Pasqual Maragall dijo en una ocasión que en todo
barcelonés coexisten el narcisismo y el sufrimiento, “porque estamos
siempre en la frontera de triunfar o perder”. Esta manera de ser ha
configurado el propio paisaje de la ciudad, cuyos gestores han debido
arriesgar, buscando a menudo excusas que podían parecer desorbitadas
para dar saltos adelante.
Al no ser la capital de un Estado, Barcelona
no ha dispuesto históricamente de las herramientas para crecer como
metrópoli, así que ha tenido que encontrar complicidades para apuestas
no siempre comprensibles. Pero esta capacidad de asumir riesgos con
grandes retos y sin excesivos recursos –de ahí el narcisismo y el
sufrimiento– era parte del encanto de Barcelona y los barceloneses.
La llegada a la alcaldía de Ada Colau supuso un cambio, que
no todo el mundo aceptó de buen grado, por un clasismo mal entendido.

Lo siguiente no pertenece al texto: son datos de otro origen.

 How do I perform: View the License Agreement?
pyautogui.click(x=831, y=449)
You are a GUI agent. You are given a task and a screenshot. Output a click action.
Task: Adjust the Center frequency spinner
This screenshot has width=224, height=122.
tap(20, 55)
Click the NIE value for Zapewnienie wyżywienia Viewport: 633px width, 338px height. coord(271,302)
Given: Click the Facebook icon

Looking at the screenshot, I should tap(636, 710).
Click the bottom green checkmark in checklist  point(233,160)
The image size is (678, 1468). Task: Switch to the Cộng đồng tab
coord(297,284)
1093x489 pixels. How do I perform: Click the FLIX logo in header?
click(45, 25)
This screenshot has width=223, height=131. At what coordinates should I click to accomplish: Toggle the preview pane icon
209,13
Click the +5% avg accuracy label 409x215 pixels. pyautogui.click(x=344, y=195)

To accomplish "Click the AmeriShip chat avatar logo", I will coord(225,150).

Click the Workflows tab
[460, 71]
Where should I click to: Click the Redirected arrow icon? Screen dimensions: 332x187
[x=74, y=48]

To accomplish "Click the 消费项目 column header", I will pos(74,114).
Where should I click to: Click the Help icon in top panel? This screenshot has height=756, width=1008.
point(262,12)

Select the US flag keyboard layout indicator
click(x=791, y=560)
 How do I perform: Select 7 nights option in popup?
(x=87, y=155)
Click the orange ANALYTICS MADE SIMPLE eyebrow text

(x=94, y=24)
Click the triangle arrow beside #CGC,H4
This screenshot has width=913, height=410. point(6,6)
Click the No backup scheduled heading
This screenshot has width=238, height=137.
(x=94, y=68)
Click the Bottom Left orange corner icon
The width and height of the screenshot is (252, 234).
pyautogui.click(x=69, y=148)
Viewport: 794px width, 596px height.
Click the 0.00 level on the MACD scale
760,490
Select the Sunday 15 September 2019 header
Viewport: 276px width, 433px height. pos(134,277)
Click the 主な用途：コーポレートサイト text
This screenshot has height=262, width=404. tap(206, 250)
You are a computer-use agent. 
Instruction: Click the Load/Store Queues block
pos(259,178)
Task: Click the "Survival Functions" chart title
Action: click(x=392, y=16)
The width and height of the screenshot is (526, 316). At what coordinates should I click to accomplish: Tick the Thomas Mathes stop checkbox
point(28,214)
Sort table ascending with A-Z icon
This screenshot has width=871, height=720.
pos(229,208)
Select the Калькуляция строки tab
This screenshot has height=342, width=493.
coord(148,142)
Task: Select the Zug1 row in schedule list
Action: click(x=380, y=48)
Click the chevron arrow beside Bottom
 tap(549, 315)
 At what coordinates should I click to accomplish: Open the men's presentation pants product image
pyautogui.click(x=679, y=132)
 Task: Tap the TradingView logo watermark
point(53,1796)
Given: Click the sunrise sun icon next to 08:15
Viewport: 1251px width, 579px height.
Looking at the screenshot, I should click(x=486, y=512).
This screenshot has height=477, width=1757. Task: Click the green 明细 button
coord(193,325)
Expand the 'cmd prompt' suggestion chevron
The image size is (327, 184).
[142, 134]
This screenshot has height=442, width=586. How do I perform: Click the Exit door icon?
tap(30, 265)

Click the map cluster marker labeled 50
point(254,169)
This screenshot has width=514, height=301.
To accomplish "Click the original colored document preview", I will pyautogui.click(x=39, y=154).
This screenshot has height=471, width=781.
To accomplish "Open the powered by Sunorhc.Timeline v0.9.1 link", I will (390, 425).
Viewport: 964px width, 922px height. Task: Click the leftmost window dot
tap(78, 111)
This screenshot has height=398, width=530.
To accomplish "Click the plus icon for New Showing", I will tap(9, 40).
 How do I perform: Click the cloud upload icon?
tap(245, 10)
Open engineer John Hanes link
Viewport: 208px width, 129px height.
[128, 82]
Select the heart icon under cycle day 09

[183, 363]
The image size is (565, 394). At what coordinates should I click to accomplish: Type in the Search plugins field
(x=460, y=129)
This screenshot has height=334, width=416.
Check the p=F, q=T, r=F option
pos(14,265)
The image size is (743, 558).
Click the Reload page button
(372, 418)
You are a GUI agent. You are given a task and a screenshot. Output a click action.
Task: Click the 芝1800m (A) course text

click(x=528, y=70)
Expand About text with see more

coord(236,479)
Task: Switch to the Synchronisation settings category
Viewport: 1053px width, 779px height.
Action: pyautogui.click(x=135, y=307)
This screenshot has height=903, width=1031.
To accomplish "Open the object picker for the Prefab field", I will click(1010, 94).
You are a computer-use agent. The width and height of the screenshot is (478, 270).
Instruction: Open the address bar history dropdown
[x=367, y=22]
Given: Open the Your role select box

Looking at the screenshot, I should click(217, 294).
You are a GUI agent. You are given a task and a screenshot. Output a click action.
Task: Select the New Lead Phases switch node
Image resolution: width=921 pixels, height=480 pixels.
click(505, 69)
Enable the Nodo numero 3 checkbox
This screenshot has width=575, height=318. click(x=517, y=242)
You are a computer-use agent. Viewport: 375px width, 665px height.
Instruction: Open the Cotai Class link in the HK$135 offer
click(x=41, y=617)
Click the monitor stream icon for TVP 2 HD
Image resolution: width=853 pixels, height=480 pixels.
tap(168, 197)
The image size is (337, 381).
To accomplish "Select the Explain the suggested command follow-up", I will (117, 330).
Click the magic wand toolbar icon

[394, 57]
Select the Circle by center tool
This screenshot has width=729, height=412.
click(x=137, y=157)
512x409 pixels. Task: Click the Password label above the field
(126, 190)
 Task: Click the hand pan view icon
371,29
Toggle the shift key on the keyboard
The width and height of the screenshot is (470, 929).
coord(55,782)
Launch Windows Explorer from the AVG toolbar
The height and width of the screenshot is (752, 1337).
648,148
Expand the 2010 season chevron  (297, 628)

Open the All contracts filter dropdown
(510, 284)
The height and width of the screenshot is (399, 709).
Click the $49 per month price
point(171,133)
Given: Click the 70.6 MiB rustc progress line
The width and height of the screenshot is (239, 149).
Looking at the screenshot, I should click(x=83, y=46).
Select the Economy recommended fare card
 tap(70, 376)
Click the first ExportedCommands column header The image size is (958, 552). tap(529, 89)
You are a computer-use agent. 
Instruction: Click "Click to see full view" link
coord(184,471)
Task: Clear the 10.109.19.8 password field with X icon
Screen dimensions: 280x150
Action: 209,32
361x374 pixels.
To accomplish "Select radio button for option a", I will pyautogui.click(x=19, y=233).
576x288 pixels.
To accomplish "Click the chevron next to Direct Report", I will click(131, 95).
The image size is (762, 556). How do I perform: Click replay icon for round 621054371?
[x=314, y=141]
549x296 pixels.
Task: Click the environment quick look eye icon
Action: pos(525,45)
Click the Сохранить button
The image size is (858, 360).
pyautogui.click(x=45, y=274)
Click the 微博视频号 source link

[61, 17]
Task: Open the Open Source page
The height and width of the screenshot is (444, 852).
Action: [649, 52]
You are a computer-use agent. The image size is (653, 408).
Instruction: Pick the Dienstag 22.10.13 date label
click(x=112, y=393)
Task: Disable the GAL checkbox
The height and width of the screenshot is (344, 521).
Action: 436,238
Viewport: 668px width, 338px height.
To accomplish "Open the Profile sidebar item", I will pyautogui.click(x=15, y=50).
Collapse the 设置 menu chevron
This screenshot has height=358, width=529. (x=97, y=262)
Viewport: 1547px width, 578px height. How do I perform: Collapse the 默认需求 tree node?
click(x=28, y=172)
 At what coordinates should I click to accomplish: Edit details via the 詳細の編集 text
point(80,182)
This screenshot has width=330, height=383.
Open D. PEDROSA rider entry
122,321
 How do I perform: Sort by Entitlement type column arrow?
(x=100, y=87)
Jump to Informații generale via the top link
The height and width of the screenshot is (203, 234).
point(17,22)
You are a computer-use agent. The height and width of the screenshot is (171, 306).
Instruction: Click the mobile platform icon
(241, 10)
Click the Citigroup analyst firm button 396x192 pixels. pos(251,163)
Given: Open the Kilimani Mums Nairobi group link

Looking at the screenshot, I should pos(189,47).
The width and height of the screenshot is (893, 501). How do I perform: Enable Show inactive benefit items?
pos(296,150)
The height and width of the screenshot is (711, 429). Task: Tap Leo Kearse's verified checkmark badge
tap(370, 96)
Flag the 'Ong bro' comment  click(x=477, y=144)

Su candidatura fue un tanto improvisada y su victoria resultó tan
inesperada que sorprendió incluso a sus electores. Se pasó de los
planianos señores de Barcelona a una activista vecinal al frente del
Consistorio.
Era evidente que no sería fácil con sólo 11 de los 41
concejales la gestión de la capital catalana, pero, tras un primer año
de encontronazos con los poderes locales, se intentó buscar un encaje
que resultó complejo, por usar un término que permite amplias
interpretaciones. El pacto con los socialistas supuso aire para los
comunes y una conexión con el statu quo, que ha permitido estabilidad
política y un acercamiento al mundo cultural y económico.
La ruptura entre Barcelona en Comú y el PSC debilita la capacidad de la
ciudad de actuar como estabilizador en un momento político tan delicado
como el que vivimos. De hecho, supone adelantar el fin del mandato
municipal. Colau quiere quedar bien con tanta gente que al final
conseguirá que nadie acabe satisfecho.